On this Labor Day, more than any in recent memory, there is widespread bipartisan support in Congress and across America for the right to be in a union.

Unions are as popular now as they have ever been and they’re even receiving support from Republicans in Congress like Missouri Sen. Josh Hawley. Yet the labor law that’s currently on the books — the Wagner Act of 1935 — isn’t strong enough to protect workers who want to unionize.

The basic problem is straightforward: Employers don’t want their workers to unionize and are generally willing to fire union supporters to stop a union drive. That means that trying to form a union means risking your job, which is a risk that most workers rationally don’t want to take. That’s especially true when the law is too weak to provide recourse to pro-union workers who do get fired.

The share of workers who are in a union is below what it was before we had any labor laws.

The combination of hostile managers and weak labor laws equals very low unionization rates — in fact, the share of workers who are in a union is below what it was before we had any labor laws. These low union rates account for a great deal of the economic and political inequality that plagues American life.

Building a labor law that actually enables workers to form unions requires a lot more than tinkering with the existing systems. Regardless of party, lawmakers who are serious about making sure workers have a clear path to joining a union need to support reforms more fundamental than any we’ve seen since the New Deal.

These changes would take a two-step approach to tackling the root problems with organizing a union. First, make it easier for workers to unionize and win a collective bargaining agreement even if their employers oppose those efforts, and second, reduce the incentives for employers to fight union organizing drives in the first place.

To accomplish the first goal, Congress must increase penalties on employers that fire pro-union workers, limit employers’ ability to engage in union busting, and change the rules of collective bargaining to make it more likely that workers can win a contract. Many of these proposals are contained in the Protecting the Right to Organize (PRO) Actwhich passed the House twice when Democrats last controlled the chamber, but has languished in the Senate.

Passing the PRO Act is just the start, however. One powerful idea would be to “flip the default.” Rather than assuming (as we do under current law) that workers want to be nonunion, we could start with the equally plausible assumption that workers want to be union. In such a system, we’d still hold union elections. But, like in politics where voters choose between representatives, workers would vote on which union they want to represent them not whether they want representation. And to ensure real freedom of choice, workers could run organizing campaigns to get rid of union representation altogether — if that’s what they prefer.

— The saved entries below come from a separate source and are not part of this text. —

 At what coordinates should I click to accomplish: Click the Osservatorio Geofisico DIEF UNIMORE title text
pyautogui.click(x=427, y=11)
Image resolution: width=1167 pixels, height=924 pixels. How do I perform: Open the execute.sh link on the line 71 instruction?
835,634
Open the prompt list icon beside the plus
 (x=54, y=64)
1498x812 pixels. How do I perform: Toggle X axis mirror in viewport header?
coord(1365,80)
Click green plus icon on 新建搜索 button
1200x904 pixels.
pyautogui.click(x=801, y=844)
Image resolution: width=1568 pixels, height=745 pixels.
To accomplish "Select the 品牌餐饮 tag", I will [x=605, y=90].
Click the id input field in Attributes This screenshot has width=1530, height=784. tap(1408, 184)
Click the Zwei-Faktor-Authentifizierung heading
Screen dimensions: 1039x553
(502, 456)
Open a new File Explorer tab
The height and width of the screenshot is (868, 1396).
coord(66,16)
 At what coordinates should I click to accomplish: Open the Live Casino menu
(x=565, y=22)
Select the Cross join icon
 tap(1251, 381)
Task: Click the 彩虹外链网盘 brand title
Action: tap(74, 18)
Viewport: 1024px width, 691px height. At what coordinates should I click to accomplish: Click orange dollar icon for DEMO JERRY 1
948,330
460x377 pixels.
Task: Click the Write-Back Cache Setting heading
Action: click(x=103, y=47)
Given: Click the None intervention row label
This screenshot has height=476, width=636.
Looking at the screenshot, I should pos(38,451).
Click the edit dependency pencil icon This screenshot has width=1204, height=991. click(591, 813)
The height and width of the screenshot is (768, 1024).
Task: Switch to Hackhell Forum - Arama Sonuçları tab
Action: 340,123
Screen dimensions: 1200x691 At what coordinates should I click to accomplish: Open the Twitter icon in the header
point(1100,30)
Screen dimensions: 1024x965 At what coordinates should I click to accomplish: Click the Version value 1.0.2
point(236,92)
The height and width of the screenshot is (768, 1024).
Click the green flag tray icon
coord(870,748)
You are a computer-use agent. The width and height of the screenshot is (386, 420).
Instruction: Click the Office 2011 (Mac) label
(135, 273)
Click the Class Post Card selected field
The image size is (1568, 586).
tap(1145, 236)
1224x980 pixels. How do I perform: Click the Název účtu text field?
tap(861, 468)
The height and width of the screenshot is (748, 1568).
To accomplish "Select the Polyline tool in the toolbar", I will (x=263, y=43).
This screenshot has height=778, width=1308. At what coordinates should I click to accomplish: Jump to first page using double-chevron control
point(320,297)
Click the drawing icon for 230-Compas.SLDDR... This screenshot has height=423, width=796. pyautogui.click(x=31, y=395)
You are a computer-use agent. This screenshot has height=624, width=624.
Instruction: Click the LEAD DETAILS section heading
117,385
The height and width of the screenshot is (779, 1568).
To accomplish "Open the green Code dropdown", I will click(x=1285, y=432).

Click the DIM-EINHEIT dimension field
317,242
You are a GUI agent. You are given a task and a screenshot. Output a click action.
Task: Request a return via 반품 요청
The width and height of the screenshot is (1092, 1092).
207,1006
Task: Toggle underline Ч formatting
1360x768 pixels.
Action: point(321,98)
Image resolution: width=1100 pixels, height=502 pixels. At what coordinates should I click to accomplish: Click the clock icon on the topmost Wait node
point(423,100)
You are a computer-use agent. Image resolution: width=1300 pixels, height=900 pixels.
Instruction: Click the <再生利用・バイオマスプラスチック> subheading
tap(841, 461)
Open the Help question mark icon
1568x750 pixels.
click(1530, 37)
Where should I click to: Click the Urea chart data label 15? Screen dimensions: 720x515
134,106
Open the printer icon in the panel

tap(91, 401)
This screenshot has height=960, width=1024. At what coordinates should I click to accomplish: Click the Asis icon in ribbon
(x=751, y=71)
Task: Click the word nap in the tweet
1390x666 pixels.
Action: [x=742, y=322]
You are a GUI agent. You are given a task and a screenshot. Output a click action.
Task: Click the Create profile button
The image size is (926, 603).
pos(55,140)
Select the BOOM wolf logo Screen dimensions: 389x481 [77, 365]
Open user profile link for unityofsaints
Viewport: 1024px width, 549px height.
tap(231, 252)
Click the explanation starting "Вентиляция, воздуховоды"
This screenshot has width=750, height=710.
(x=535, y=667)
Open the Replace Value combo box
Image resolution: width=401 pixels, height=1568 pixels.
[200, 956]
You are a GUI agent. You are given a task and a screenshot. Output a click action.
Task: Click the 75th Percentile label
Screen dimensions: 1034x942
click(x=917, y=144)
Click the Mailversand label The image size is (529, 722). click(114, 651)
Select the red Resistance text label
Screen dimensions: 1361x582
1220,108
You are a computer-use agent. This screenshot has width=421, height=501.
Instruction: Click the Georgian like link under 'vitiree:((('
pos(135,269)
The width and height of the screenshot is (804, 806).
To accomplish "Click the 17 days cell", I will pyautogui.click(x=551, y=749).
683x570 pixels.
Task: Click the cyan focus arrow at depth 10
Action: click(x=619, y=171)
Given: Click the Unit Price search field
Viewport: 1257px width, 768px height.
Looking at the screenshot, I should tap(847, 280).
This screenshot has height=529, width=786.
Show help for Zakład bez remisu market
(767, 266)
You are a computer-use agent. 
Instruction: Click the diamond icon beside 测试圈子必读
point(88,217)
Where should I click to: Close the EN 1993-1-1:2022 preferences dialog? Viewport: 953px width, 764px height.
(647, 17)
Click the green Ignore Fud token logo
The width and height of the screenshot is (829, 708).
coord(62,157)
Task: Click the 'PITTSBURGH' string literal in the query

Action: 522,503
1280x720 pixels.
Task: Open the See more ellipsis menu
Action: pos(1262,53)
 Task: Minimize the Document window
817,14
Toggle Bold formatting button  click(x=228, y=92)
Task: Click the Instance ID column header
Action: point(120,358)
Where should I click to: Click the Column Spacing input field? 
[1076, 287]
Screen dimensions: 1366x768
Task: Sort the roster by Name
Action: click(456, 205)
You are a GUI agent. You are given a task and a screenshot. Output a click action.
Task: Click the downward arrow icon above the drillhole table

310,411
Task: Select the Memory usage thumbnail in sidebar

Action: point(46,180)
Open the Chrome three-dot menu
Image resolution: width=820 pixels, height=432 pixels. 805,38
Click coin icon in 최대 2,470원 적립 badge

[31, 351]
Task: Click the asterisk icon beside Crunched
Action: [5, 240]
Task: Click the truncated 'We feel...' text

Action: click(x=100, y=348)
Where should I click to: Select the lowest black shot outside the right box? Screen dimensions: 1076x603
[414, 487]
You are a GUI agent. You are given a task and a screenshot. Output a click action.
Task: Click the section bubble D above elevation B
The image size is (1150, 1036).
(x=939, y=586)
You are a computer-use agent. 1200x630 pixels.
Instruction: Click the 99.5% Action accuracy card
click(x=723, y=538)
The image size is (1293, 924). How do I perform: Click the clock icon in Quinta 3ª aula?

Labor law can also help reduce the reasons employers oppose unionization in the first place by changing the way unions and employers bargain contracts. Currently, workers in the U.S. who want to form a union must do so at their individual workplace or their individual employer. For example, if McDonald’s workers want a union, they’d have to organize one at a single McDonald’s restaurant. But if that McDonald’s is the only fast-food restaurant in the area to be unionized, then it likely would need to pay its workers more in wages and benefits than its local competitors.

Finally — and here there may be less bipartisan agreement — we need to shore up unions’ ability to act politically.

But in many developed economies, unions organize and bargain across an entire industry, not individual businesses. In this sectoral bargaining regime, no firm in a market is disadvantaged by being union because every firm in the market is covered by the union contract. Thus, no firm needs to see their workers’ organizing as an existential threat to their ability to compete.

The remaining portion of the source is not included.